Dienstag, 11. April 2017

Unterwegs zur Synode über die Jugend

Das Vorbereitungsdokument der Synode 2018 über „Die Jugendlichen, den Glauben und die Berufungsentscheidung“ richtet sich in erster Linie an die Bischöfe und andere kirchliche Obrigkeiten Der Papst wollte es auch den Jugendlichen als „Kompass“ für den Weg zur Synode anvertrauen (vgl. Brief an die Jugendlichen, 13. 1. 2017).

In der Einleitung stellt es sich die Aufgabe, „die Jugendlichen zu begleiten“, damit sie “die Berufung zur Liebe und zum Leben in Fülle“ erkennen und annehmen; sie werden auch gebeten „mitzuhelfen, die Art und Weise zu erkennen, die für die Verkündigung der Frohe Botschaft heute am wirksamsten ist“. Um die Erfahrung der Berufung zu erfassen und zu beschreiben, wird vorgeschlagen, besonders die Gestalt des Apostels Johannes zu betrachten.

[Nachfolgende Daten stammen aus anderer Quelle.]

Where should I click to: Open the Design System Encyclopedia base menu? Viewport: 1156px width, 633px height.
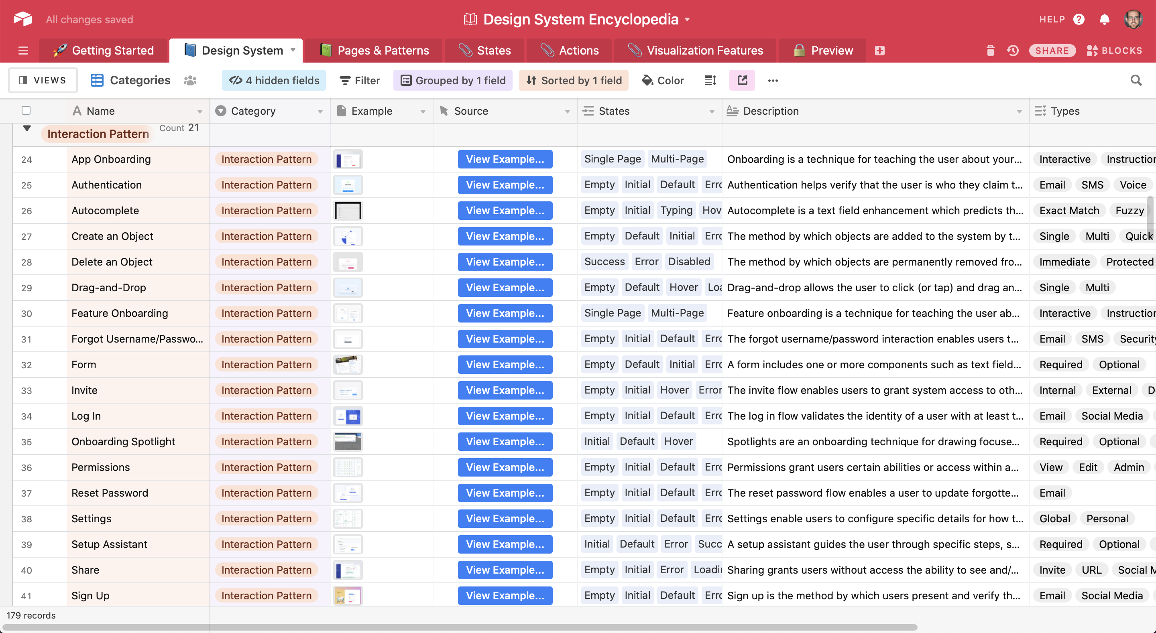click(687, 19)
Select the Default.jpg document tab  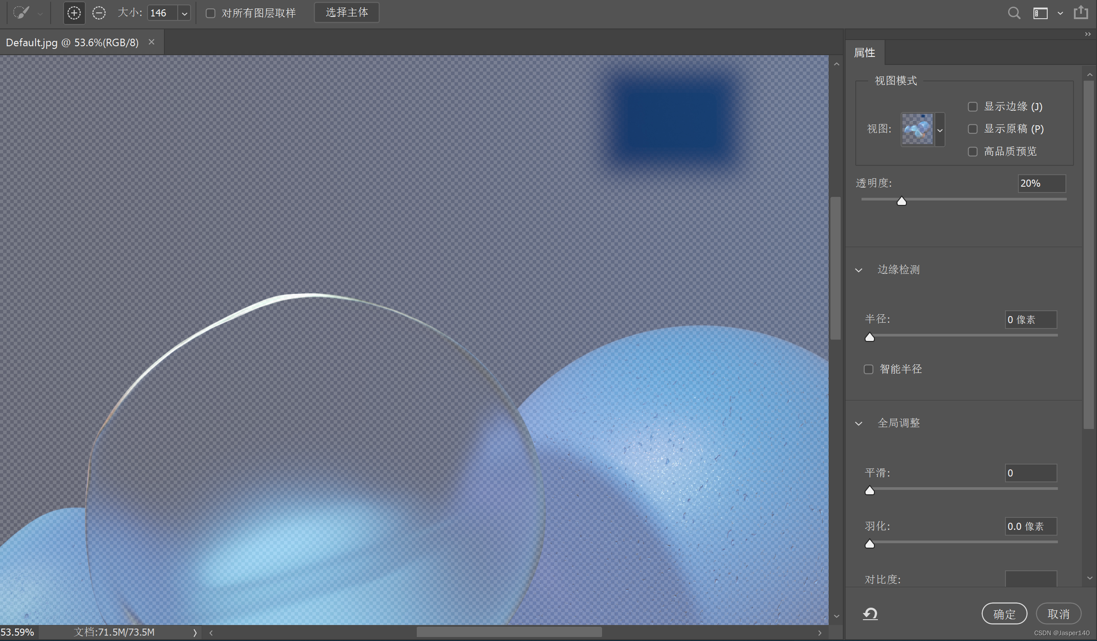(72, 43)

Interessant ist am Beginn der Aufruf an die Jugendlichen zu „einem Leben in Fülle“, im Gegensatz zu den Schablonen, nach denen man sie oft uniformieren will. Man will sie in sanfte Lämmer verwandeln, die den Schlangenbeschwörern folgen, die sie nur ausnützen wollen im Dienst eines „Systems“, das ihnen gerade nicht hilft, dieses Leben in der Fülle der Schönheit und der Freude zu erlangen, von dem sie träumen, ohne zu vergessen, dass das Anstrengung kostet.

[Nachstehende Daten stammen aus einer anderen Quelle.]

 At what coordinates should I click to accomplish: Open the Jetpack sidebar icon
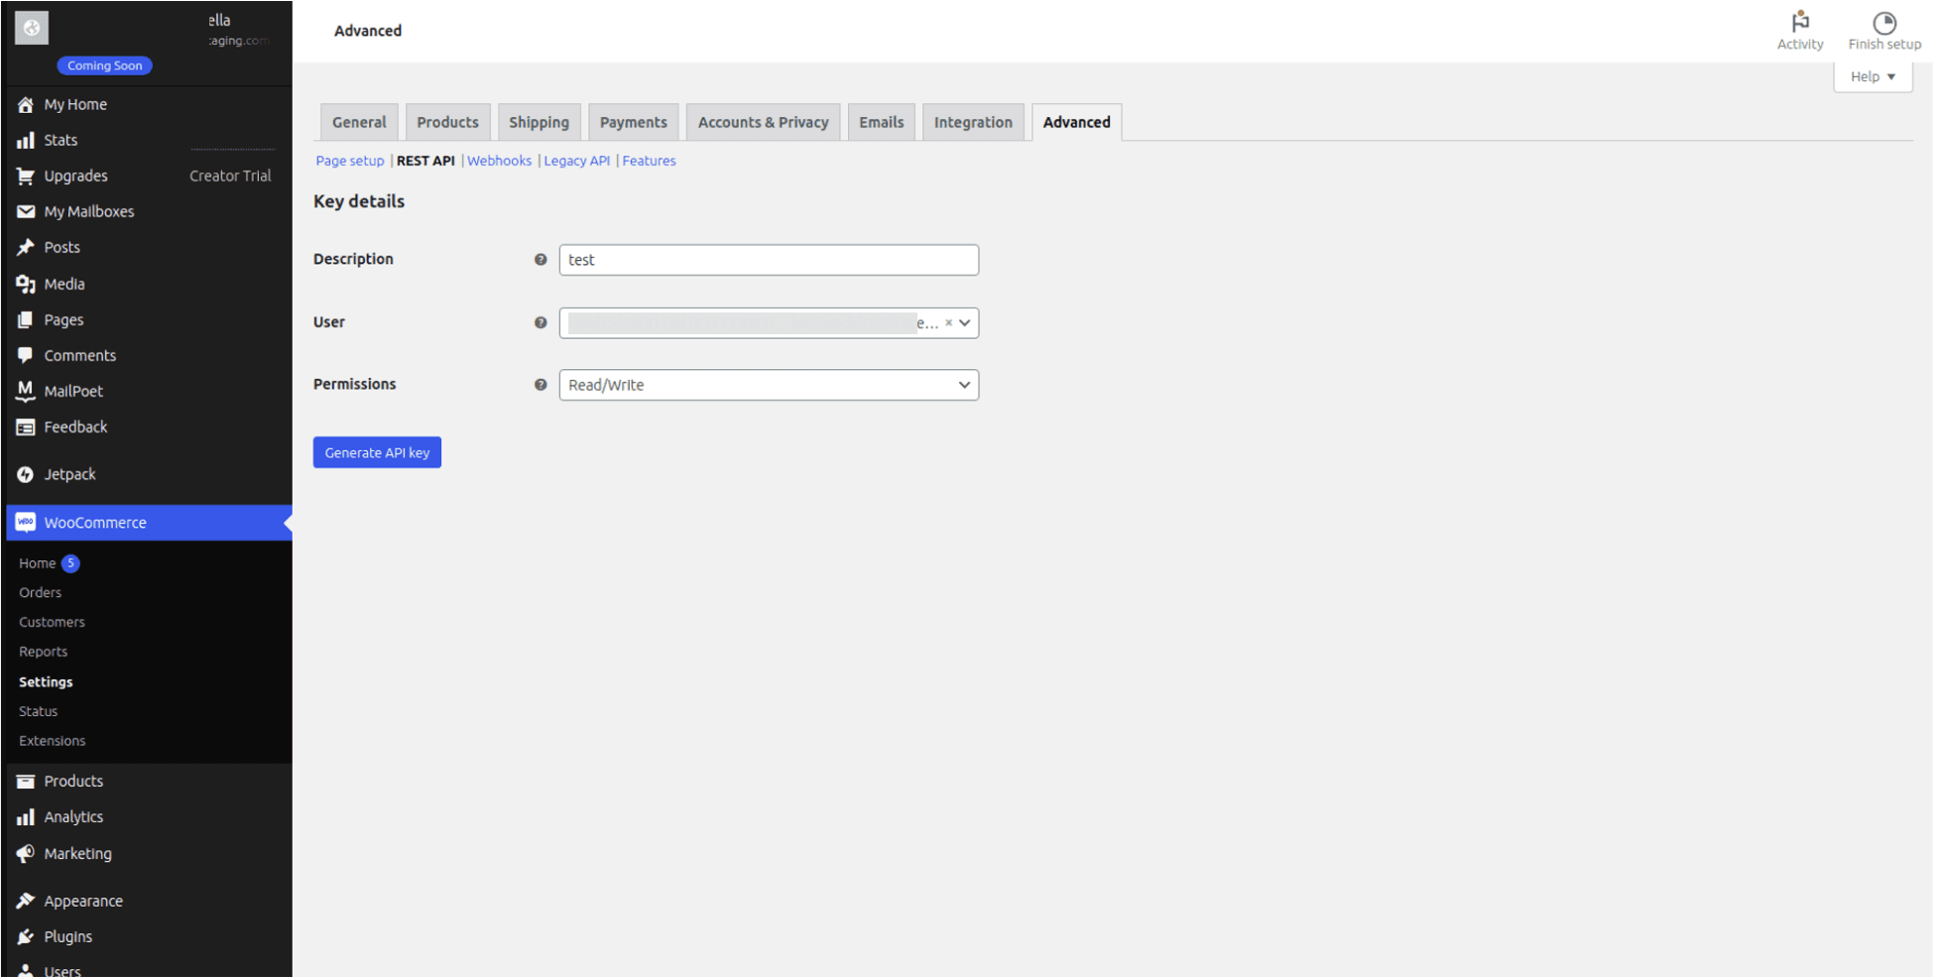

Gemäß einer theologisch-pastoralen Methodologie wirft das Dokument zuerst einen Blick auf die soziokulturelle Realität der Jugendlichen in der Welt von heute. Ausgehend davon behandelt es die zentralen Fragen: Glaube, Unterscheidung, Berufung. An dritter Stelle plant es, die Orientierung der pastoralen Aktion besonders auf die Förderung von Berufungen unter den Jugendlichen auszurichten.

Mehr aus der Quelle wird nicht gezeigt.